Back to this comfort thing. Why struggle with wedgies, fredgies and all other random-gies when you can wear sweat pants. In the winter, fleece is my fabric of choice. Runner up would be sweat pants disguised under the name “yoga pants” as long as they don’t hug my curves too perfectly. The last thing I want is to attract the wrong type of creep.

Last week, I proposed I work out with Jack of Most Trades for once. Considering he works out almost every night and is practically Ryan Gosling, I thought I would try to force a common interest between us. I don’t think I have too much in common with Ryan Gosling without forcing it upon him, unless he likes eating chips and watching the Notebook. Could one “Notebook” Ryan Gosling? Anyway, Jack accepted the challenge and asked if I was going to change into workout clothes.

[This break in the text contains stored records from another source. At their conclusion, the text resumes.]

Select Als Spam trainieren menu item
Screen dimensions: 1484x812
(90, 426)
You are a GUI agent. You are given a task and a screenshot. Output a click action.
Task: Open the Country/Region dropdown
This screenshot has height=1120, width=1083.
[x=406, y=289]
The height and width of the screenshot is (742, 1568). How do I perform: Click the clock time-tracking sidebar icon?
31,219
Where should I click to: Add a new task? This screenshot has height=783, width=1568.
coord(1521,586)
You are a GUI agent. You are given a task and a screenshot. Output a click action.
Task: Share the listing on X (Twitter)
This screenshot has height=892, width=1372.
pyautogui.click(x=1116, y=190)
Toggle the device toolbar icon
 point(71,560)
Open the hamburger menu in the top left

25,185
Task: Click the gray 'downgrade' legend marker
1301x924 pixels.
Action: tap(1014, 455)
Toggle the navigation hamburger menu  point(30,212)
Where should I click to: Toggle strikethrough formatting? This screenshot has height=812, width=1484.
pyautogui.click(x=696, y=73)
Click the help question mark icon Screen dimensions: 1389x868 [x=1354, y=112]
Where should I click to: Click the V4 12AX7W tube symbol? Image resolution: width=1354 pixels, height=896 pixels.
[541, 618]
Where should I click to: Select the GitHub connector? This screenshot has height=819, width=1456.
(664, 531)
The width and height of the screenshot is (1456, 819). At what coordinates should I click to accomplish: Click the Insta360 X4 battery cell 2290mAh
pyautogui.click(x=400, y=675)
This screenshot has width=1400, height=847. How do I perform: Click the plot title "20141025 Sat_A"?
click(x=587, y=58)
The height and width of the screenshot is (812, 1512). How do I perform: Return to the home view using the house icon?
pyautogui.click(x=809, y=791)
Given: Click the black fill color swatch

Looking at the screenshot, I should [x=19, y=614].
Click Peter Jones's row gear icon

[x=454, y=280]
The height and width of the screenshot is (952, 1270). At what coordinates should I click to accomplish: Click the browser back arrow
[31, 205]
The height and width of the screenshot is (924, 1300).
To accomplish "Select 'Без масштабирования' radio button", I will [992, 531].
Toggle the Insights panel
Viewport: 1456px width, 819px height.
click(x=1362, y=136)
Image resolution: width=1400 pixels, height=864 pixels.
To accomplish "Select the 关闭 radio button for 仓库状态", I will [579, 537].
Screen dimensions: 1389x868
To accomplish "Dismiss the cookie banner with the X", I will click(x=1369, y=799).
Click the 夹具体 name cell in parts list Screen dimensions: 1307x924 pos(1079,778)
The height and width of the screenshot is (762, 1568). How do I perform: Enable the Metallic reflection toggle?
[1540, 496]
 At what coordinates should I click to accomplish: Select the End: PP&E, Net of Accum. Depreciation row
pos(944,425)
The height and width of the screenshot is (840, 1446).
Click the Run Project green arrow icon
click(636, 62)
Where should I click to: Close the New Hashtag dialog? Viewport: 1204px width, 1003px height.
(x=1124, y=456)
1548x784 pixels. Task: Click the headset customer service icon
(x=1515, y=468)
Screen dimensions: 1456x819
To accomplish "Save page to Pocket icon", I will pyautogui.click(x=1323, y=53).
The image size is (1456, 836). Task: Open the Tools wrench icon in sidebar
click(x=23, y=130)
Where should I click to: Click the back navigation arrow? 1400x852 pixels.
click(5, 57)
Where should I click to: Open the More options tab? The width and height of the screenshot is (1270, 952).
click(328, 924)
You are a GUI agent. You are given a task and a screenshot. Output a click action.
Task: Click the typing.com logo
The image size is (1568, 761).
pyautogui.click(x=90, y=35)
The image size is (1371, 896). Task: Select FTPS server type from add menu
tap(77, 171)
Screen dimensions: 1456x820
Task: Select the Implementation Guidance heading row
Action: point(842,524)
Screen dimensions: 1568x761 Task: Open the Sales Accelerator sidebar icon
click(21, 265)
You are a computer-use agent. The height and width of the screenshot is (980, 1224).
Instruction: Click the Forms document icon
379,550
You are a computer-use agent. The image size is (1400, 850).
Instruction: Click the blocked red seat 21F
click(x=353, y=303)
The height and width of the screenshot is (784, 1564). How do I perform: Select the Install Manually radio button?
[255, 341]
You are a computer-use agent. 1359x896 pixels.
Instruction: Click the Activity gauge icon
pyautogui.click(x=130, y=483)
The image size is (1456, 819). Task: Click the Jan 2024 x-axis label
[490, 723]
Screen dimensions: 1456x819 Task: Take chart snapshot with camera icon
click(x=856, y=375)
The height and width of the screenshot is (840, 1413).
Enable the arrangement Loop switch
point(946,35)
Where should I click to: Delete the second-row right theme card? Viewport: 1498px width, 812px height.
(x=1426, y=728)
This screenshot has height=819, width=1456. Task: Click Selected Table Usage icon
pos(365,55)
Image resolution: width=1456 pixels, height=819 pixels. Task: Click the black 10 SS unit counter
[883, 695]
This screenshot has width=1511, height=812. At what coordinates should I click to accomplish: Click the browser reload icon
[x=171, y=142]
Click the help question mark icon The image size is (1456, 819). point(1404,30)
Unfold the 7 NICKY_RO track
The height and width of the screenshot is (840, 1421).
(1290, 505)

Change? No, my clothes are useful in any situation. I cannot fathom how I could possibly slip into something MORE comfortable. When you stay at home all day, you don’t need to change out of your fancy clothes to cook supper or go for a run, or go to bed (as I proved yesterday when I realized at 4PM I was still wearing my pajamas and just said f@ck it). You’re already sporting “yoga pants” and a baggy hoodie over a raggedy t-shirt, normally with some sort of sauce stain. Over time, your fiancé will tell you that you look sexy in your around home clothes and actually mean it. It takes a lot of conditioning and trickery to get to that point and I’m proud of reaching the milestone.

I didn’t end up working out with Jack that night for reasons most definitely in my control. Reasons involving lack of motivation on my part and my sneaky plan to seduce Jack in order to get out of actually breaking a sweat.

“Come over heerree in the bedroom with me.”

“Babe, I have to work out.”

“You can be on tawwwpp. It is like working out.”

A proposition that was answered with a chuckle and a head shake. How he could resist THIS is beyond me. I’m such a temptress in my baggy clothes. Pretty much The Paper Bag Princess.

On Monday, I actually went to the gym with Jack with full intentions of breaking that first real sweat of 2014*. On our way from the truck to the gym, Jack asked me if I had gym shoes.

“No, they are in the truck. I better go get them.”

As I moped back to where Jack was standing with shoes clutches tightly to my chest, I whispered loud enough for him to hear, “It’s not like I need shoes at the gym. We both know I’m going to be sitting in there scoping out the hotties.”

And I’m the one that has to worry about my yoga pants attracting the wrong kind of creep . . .

 *(I moved my arms and legs around and did a couple of bounces on the exercise ball, but I didn’t break a sweat. I did not get sciatica being active. I worked hard and sat for hours at a time and I earned that sciatic pain.)